§ **Passage**:
Date: 2026-05-24 · Branch: main · codegraph 0.9.4

A headless agent (Claude Opus, --permission-mode bypassPermissions) answers one canonical flow question per repo — twice: with the codegraph MCP server, and without any MCP (built-in Read/Grep/Glob/Bash only). Same model, same prompt; codegraph is the only variable. Each cell was re-indexed fresh first (against a dist/ build of the current main HEAD), so the "with" arm reflects the shipped 0.9.4 resolvers.

Headline

Across 37 cells, codegraph cut total file reads from 159 → 38 — 76% fewer. It never increased reads in any cell (0 regressions). The mechanism: a few sub-millisecond codegraph calls replace a read-and-grep exploration.

Cost stays roughly flat — marginally higher on the with-arm here (summed across the 37 cells: with $15.4 vs without $13.8). On these short single-flow questions the without-arm resolves in <10 calls and never balloons, so it doesn't reach the regime where codegraph's cost savings compound, while the with-arm pays fixed MCP overhead (tool definitions in context + tool-loading) that short tasks don't amortize. The win is **fewer tool calls (189 vs 321, −41%)

§ **Data provided**:
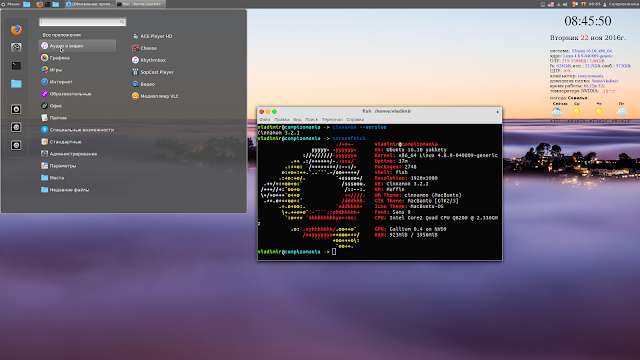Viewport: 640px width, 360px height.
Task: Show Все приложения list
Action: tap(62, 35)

...

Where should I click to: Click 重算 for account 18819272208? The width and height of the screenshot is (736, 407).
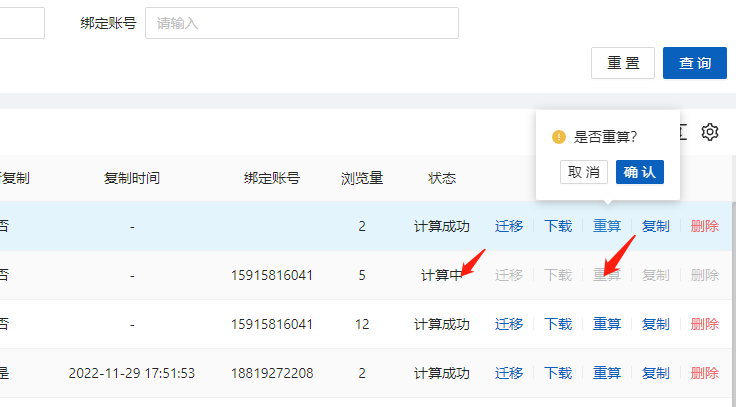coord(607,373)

§ **Work instructions**:
**A.** Rewrite the benchmark paragraph that begins "Across 37 cells" as a short bulleted list that keeps its main facts.
**B.** Reproduce the benchmark text from "Across 37 cells, codegraph" to "vs 321, −41%)".
**C.** In the benchmark, what was the summed cost across the 37 cells for the with-arm and the without-arm?
Base your responses only on the benchmark text.

§ **Results in order**:
**A.**
- Across 37 cells, total file reads dropped from 159 to 38 with codegraph (76% fewer).
- Reads never increased in any cell (0 regressions).
- A few sub-millisecond codegraph calls replace a read-and-grep exploration.

**B.**
Across 37 cells, codegraph cut total file reads from 159 → 38 — 76% fewer. It never increased reads in any cell (0 regressions). The mechanism: a few sub-millisecond codegraph calls replace a read-and-grep exploration.

Cost stays roughly flat — marginally higher on the with-arm here (summed across the 37 cells: with $15.4 vs without $13.8). On these short single-flow questions the without-arm resolves in <10 calls and never balloons, so it doesn't reach the regime where codegraph's cost savings compound, while the with-arm pays fixed MCP overhead (tool definitions in context + tool-loading) that short tasks don't amortize. The win is **fewer tool calls (189 vs 321, −41%)

**C.** The with-arm cost $15.4 and the without-arm cost $13.8.